On to the menu, and there were no colonial surprises lurking within the descriptions, however the dishes sounded peculiar and contained a selection of ingredients and flavours that you will recognise but perhaps not necessarily ever together. Beef and anchovies? Frogs legs and jamon? Sea bream and hazelnuts? Lamb and pistachio? It all sounds rather experimental. The starters appealed far more so we opted for a few of these and one main course to share.
Beetroot hummus with crispy lavosh (£3.50) was disappointing and after tasting this i’m confident the ever faithful beetroot was never meant to meet the chickpea in circumstances such as these. The beef carpaccio with anchovy, parmesan and crispy shallots (£8.00) was similarly disappointing, and believe it or not it would have benefitted with the omission of the fishy aftertaste, it was Caesar salad meets carpaccio and contained a bit too much surf with my turf.
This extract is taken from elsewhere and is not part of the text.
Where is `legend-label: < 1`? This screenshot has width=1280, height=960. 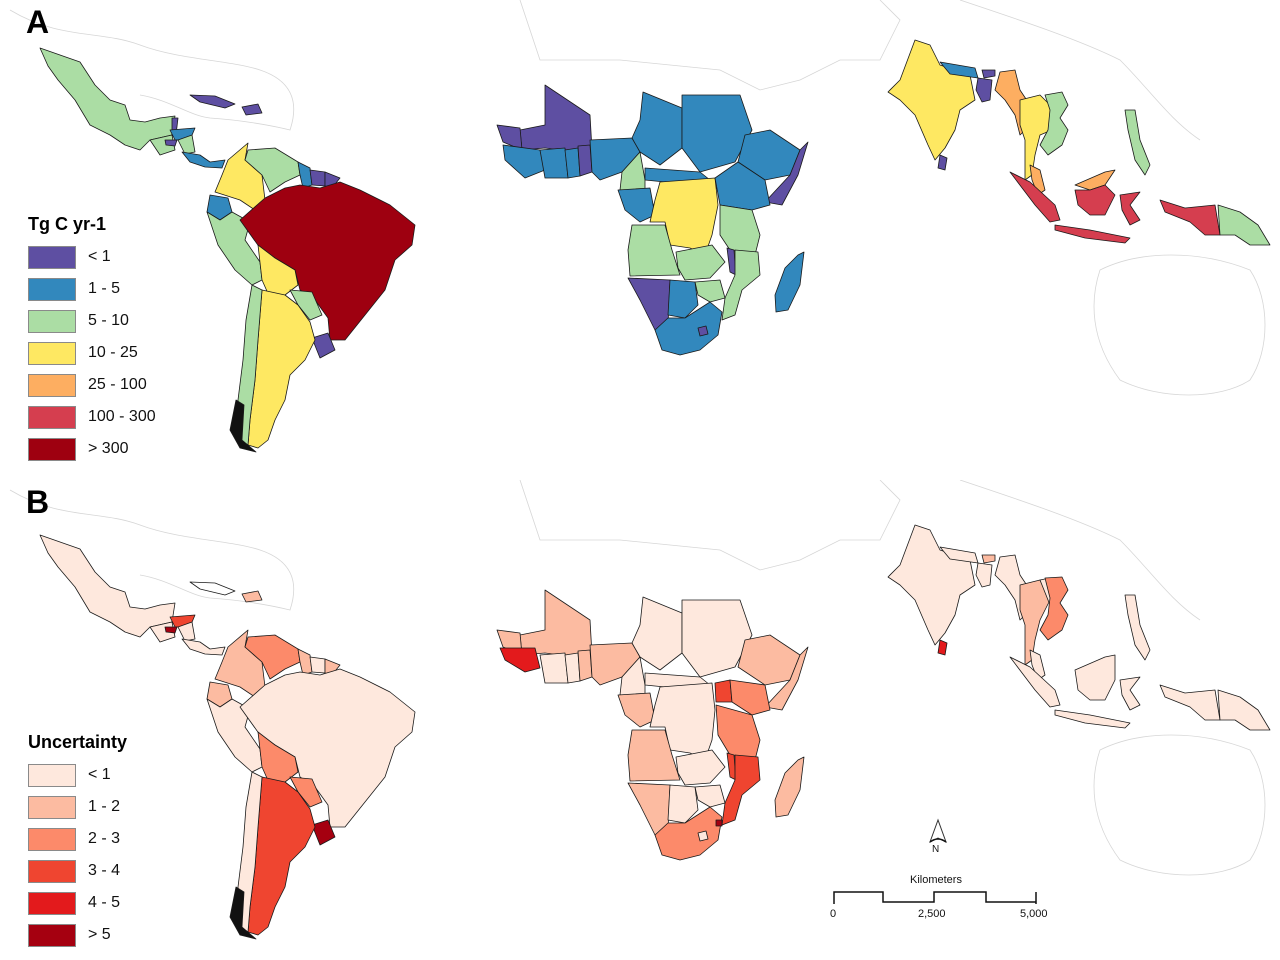
legend-label: < 1 is located at coordinates (100, 256).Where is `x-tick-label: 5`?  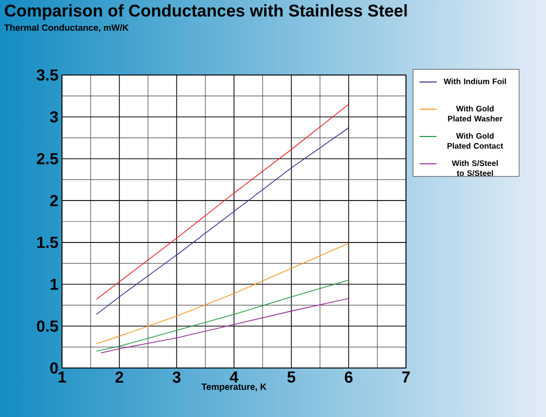
x-tick-label: 5 is located at coordinates (292, 378).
Our sea bass ceviche hadn’t quite got the right citrus balance however wasn’t unpalatable. The squid and chorizo stew (£8.00) most definitely made up for the shortcomings of it’s forerunners – deliciously tender squid rings with a rich deep paprika infused oil, all soaked up with butter beans and chickpeas – a real trophy dish.
Sea bream with white beans, broccoli and hazelnuts (£13.00) was proficient enough and the fish was fresh and well seasoned. Presentation was way off the mark and looked like it was ‘bring your toddler to work’ day in the kitchen as it was seemingly plated up by a three year old.
Pistachio ice cream with lemon shortbread (£6.00) for dessert was pleasant enough, and reminded me of an Indian kulfi, could this be the nod towards the colonial cooking of yesteryear that I was searching for?
A tray of petit fours and an espresso martini each finished off the evening – though it was staggering to believe that our G&T had been made by the same hands that sent out this under shaken and over sweetened imposter…such a shame.
For the price I think Blixen is a hit, and you’ll be hard pushed to get this quality for the same money in a mile radius. Go for the G&T and the squid…just make sure they don’t put it in the same glass.
Dinner for 2 £92 with two cocktails and service. 65A Brushfield Street, E1 6AA (0207 101 0093 blixen.co.uk) Open Monday to Friday 8am – 11pm, Saturday 9am – 11pm, Sunday 9am – 8pm.